Brooks is wrong, FINALLY!

Posted: August 4th, 2008 | Author: | Filed under: Economics, Foreign Policy, Politics | Tags: , , | 1 Comment »

For the last seven years (as long as I’ve been writing opinions pieces), I’ve had a grudging respect for the genius of David Brooks, referencing him in several columns and linking to him from most of the posts on this and previous blogs. That’s odd, because Brooks is a classic Burkean conservative, and I’m a pretty unabashed liberal, and most of the time I disagree with his policy proposals. What I like about Brooks is his social and cultural approach to political subjects, his explanation of elections and geostrategy through technological change or class hierarchies. He’s asking the questions I want to be asking, and even if we come up with different answers, our differences are matters of values, not a sign that one of us is more right than the other.

His most recent column, however, breaks the mold. For the first time in years, I think David Brooks is wrong and I feel like a cross between the child who finds out his parents aren’t superheroes after all and the proverbial martial arts student who defeats his master in one-on-one combat.
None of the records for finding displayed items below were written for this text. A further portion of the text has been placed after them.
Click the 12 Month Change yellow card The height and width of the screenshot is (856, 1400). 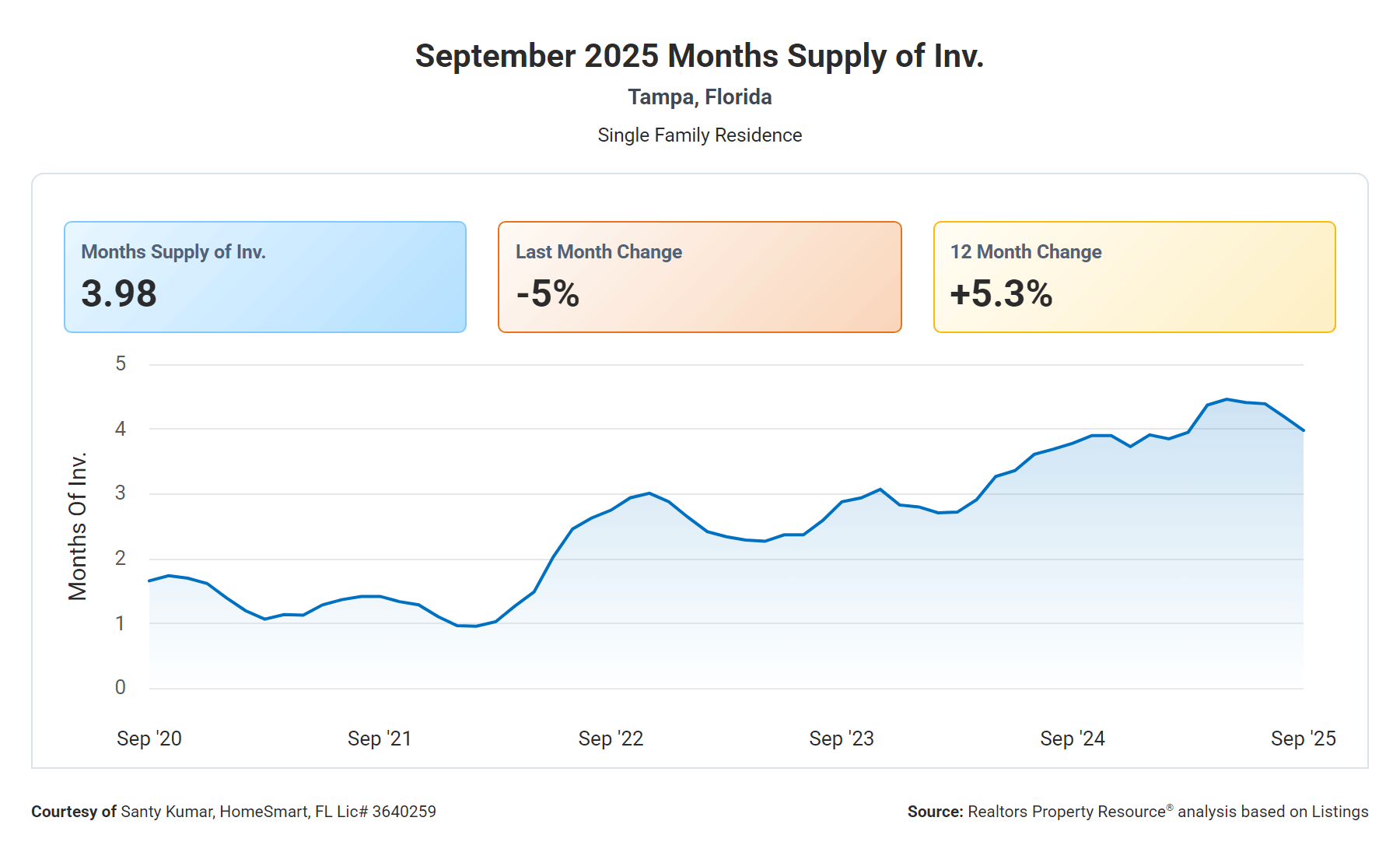(x=1134, y=277)
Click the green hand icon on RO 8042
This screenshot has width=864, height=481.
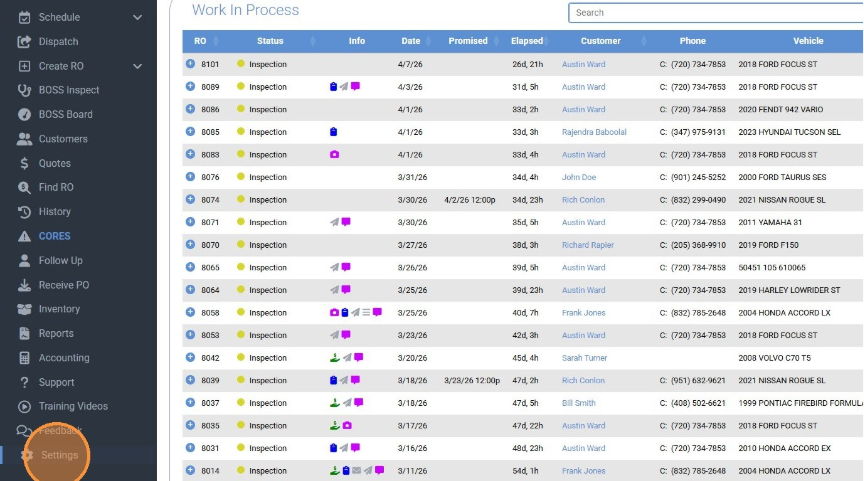(334, 358)
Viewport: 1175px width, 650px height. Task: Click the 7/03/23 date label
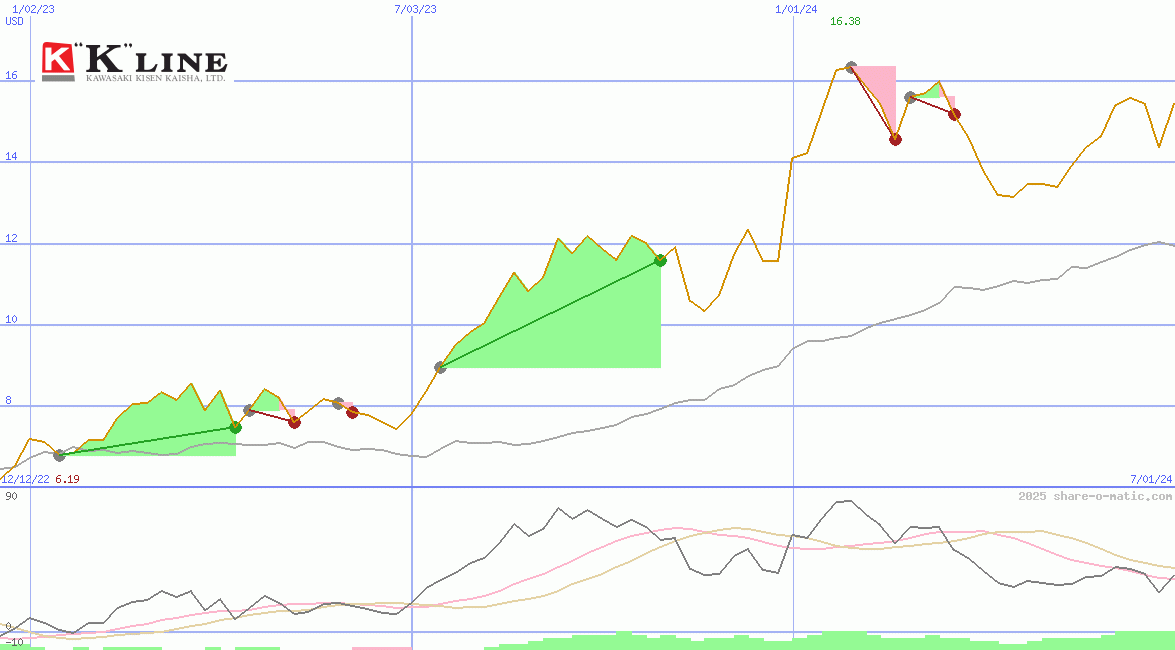[x=416, y=9]
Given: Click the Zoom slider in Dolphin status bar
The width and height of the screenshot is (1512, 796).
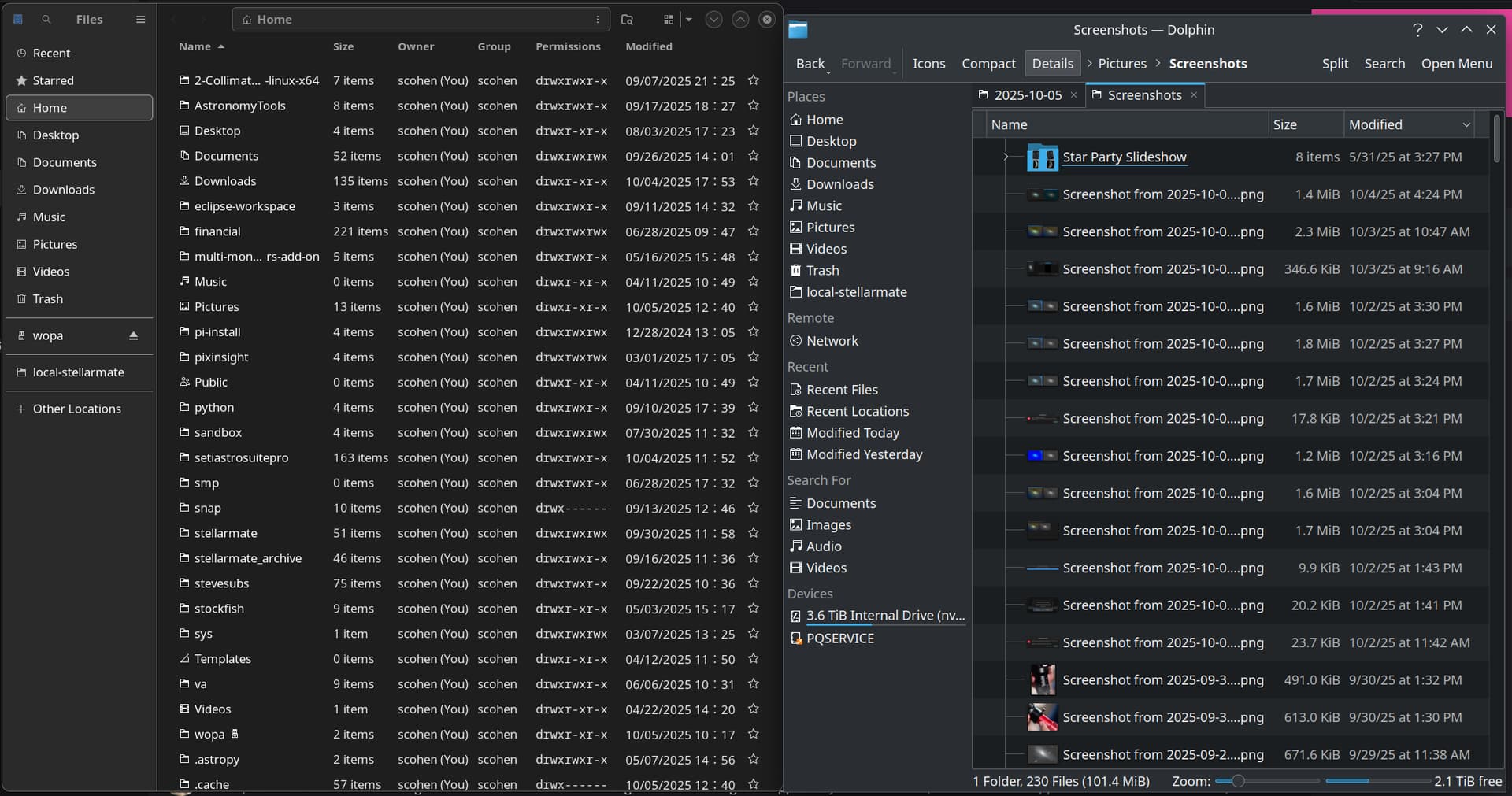Looking at the screenshot, I should (1238, 781).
Brooks wrote on Friday about the rise of a multipolar world. America’s demise as THE single superpower will not usher in the rule of China, or India or Brazil or even a consortium like the EU, but the rule of nobody and everybody. To Brooks, this means we are doomed to anarchy, because any one power has the ability to cripple the international process–witness the collapse of the Doha talks and the lack of action on Darfur. He seems to think that the international process and international institutions depend upon the ability of a few (Perm5, G8 etc) players to keep everyone in line.

In fact, the opposite is true. Yes, the world has gone multipolar. Not in the sense that all powers have suddenly become equally powerless, but in the sense that different kinds of power are focused in different places. Technological power is centered on both sides of the Pacific; military power in America, China, Russia, and Israel; economic power in India, China, Brazil and if they get their act together the EU, political power in China, Russia, and the OPEC countries etc.

But instead of yielding a world in which no country can exercise whatever kind of power it’s got, the multipolar age means every country has an increased vested interest in the international process TO exercise that power. When you only control one small niche, and when that niche is part of so many global relationships (India’s economic power is all linked up with the technological power of Silicon Valley, for example), you NEED the international process to make your power valuable. The problem with our current international institutions is that their hierarchical setup isn’t suited to multipolar power dynamics. The P5 or G8 nations are unrepresentative of today’s power dynamics, but simply adding more countries (or bringing EVERYONE to the table, a la Doha) is inefficient.

Instead, imagine a United Nations with 3 or 4 possible Security Councils. Depending on the resolution up for debate, a different Council would be in session, allowing say Brazil to trump Russia if the topic is trade, but Russia to trump Brazil when the topic is disarmament. Just as individuals are dividing up their world in more niches as technology allows, so the international process can become more issue focused, allowing many powers to become the central pole of their own niche.